- _Available data_
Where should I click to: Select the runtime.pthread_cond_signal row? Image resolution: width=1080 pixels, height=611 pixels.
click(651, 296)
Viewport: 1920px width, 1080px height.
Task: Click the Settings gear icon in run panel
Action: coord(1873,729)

- _Work order_
Exact repetition of every entry in the data is required.

- _Reply to the task_
Where should I click to: Select the runtime.pthread_cond_signal row? Image resolution: width=1080 pixels, height=611 pixels.
click(651, 296)
Viewport: 1920px width, 1080px height.
Task: Click the Settings gear icon in run panel
Action: coord(1873,729)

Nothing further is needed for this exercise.